Yes, watch the people, but mostly you'll see tourists...many from cruise ships.  Be kind to the locals, they went through a lot after Wilma and two storm surges, followed by more flooding, and many are still living in trailers or with friends because many homes were destroyed. We've been going to Key West since our daughter moved there in '77 right after college and have seen many changes...some good, some bad.  Enjoy yourself.


----------



## Kal (Mar 16, 2006)

BevL said:
			
		

> Thanks, Kal, for a little excerpt from Michael McCloud - better than Buffet any day of the week. We probably won't get back to Key West until 2008 but it's a great place.


 
Bev - In February I enjoyed some fairly lengthy conversations with Michael.  With every word he spoke I couldn't help feeling the man is a real genius.  He has an incredible view of life that everyone could learn from.  I pushed a few political "hot buttons" and enjoyed his response.  Absolutely predictable, but very interesting depth of observations.

Drinking beer while sitting by the dock of the bay and listening to MM's tunes for 5 hours is tough duty!


----------



## Spence (Mar 16, 2006)

I was in KW last summer at the Galleon Marina with four sailboat loads of Boy Scouts participating in the high adventure camp Sea Base.  There were lots of rules and regulations.  We turned them loose on the town with the buddy system and a 10:30pm curfew, no problems or reservations at all.


----------



## mikey0531 (Mar 16, 2006)

Thanks everyone.  I'm not easily offended -- but that guy in the bra and panties riding a bike might give me chance to do a double take!!    

Debi


----------



## mikey0531 (Mar 16, 2006)

We'll be at the Coconut Mallory.  And, thanks for the restaurant suggestions.


----------



## Kal (Mar 16, 2006)

mikey0531 said:
			
		

> Thanks everyone. I'm not easily offended -- but that guy in the bra and panties riding a bike might give me chance to do a double take!!
> 
> Debi


 
Yeah, but he was cute !   

Also, go *HERE* for more ideas on eats.


----------



## meyerfamily (Jun 16, 2006)

I made my first trip to Key West when I was 12, and go back every year at least once.  I'm 35 now.  With the exception of Fantasy Fest, you have to go out of your way to see nudity.  Atlantic Shores has a nude pool and pier.  Several of the resorts and B&B's have topless sun bathing.  Most places though are traditional.

Please understand my point of view is of someone who doesn't find simple nudity shameful.  Having traveled all over the world I learned very early on that the American way isn't the only way.

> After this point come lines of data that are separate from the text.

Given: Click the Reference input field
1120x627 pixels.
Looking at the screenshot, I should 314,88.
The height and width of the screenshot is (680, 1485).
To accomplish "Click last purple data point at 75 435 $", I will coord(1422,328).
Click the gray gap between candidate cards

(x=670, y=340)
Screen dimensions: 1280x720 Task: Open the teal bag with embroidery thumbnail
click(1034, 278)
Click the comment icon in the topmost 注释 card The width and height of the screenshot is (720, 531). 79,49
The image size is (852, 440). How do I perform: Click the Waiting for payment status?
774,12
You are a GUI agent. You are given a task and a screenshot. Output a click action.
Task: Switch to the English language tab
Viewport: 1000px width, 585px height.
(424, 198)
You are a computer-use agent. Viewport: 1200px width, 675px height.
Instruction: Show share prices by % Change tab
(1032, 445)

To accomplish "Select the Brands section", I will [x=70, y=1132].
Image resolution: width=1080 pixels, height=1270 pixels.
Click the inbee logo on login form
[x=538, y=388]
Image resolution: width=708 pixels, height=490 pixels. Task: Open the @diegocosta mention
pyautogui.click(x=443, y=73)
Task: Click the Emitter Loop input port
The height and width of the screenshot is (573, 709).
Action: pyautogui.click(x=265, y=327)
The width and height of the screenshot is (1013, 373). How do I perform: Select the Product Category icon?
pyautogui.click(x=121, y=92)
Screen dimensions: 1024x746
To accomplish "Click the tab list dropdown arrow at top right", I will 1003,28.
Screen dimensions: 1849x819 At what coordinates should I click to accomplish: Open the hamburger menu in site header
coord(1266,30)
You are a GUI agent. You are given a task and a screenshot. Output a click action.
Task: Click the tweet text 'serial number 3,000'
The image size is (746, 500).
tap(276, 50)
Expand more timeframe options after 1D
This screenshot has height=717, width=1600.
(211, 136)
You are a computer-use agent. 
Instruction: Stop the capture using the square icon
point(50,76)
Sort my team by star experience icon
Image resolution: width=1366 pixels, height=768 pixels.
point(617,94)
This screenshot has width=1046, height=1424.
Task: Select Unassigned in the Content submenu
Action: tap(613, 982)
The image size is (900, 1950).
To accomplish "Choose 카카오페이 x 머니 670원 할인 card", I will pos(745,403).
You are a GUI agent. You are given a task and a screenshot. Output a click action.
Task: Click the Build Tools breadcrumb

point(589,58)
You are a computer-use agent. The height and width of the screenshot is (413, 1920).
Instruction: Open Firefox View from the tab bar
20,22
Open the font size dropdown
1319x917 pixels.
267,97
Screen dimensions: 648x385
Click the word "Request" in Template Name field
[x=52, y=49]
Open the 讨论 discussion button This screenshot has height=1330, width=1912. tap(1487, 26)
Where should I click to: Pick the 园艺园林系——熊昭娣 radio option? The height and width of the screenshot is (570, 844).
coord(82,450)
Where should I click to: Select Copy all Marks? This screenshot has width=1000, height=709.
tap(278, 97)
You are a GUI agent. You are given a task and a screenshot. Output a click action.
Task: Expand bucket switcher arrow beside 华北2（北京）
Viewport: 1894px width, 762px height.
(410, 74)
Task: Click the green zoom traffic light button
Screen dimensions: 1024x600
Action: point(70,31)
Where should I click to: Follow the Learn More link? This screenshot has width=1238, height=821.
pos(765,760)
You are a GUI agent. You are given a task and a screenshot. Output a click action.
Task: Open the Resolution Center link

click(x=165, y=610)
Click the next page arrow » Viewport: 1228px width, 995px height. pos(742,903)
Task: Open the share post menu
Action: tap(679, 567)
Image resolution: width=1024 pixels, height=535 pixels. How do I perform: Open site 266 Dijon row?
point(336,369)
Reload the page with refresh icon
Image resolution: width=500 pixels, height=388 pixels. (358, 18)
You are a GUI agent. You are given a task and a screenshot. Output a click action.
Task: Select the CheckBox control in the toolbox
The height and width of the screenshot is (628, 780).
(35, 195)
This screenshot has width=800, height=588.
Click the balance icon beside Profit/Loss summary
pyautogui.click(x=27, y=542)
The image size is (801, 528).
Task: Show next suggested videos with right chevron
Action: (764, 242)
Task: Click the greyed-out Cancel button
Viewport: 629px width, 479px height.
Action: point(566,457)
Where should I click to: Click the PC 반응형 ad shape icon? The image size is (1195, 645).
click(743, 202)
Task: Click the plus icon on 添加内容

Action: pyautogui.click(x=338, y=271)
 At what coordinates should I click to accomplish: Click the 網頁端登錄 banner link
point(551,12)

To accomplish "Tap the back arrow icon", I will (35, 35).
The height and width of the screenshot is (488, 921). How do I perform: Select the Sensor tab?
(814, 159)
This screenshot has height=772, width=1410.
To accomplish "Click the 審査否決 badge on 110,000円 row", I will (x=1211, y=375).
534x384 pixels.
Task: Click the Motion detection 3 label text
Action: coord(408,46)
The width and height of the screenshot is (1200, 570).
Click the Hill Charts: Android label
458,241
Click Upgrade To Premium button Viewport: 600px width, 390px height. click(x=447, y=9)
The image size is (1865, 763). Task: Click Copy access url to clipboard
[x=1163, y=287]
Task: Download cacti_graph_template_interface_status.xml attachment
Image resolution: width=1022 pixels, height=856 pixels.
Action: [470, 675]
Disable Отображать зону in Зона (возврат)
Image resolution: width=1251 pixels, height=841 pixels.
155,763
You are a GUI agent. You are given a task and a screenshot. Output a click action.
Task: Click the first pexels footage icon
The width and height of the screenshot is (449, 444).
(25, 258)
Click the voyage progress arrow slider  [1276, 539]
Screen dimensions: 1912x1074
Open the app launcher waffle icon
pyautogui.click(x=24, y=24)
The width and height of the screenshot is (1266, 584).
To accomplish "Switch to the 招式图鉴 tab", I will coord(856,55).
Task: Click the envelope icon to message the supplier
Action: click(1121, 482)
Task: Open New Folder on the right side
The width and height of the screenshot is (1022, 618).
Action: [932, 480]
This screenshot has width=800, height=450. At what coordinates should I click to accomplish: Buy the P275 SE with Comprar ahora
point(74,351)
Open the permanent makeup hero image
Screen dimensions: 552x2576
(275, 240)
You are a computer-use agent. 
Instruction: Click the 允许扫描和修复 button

Take your kids to Key West...you'll change their lives for the better, and they will have memories for a lifetime.


----------



## mikey0531 (Jun 16, 2006)

Update....

we went and they loved it!  They saw one topless girl -- and they were thrilled


----------



## Timeshare Von (Jun 17, 2006)

mikey0531 said:
			
		

> Update....
> 
> we went and they loved it!  They saw one topless girl -- and they were thrilled



Glad you had a great time!  I've been twice and have enjoyed it every time I've been.  The last time, I stayed in a clothing optional B&B.  It was "different" but not offensive.

Yvonne


----------



## wauhob3 (Jun 19, 2006)

mikey0531 said:
			
		

> Update....
> 
> we went and they loved it!  They saw one topless girl -- and they were thrilled



We are staying at the Galleon next August in a 2 bedroom and my daughter will turn 15 during the trip and I'll have my 16 and 17 year old nieces with. Any tips of things not to miss? Also do you plan on doing a review? There has only been one since 03/2004. It said refurishments were needed did you find the same thing?


----------



## mikey0531 (Jun 19, 2006)

We didn't stay at the Galleon -- so I can't comment on it.  Our kids had a blast one day out on the water.  It was a really good deal (I thought) but I cannot remember the company that did it.  I think it had "sunset" in the name.  But, anyways, it was a day out on a boat with a bbq lunch, snacks, drinks -- and they could jet-ski, parasail, snorkel, ride a banana boat, and I can't remember what else -- but I believe we paid $120 each for it.  They LOVED it.  They liked the sunset celebration at the pier too.  They were bored when I "dragged them" to the cemetery.  They enjoyed strolling Duvall with us.  The kids walked from one end to the other ending up at the sunset celebration.


----------



## Floridaski (Jun 19, 2006)

You also may want to consider a day trip to the Dry Tourtugas.  It is beautiful, a wonderful memory and the water is beautiful.  It also is a full day trip and can be reached by plane or boat.  There are several companies that offer full Key West bookings.


----------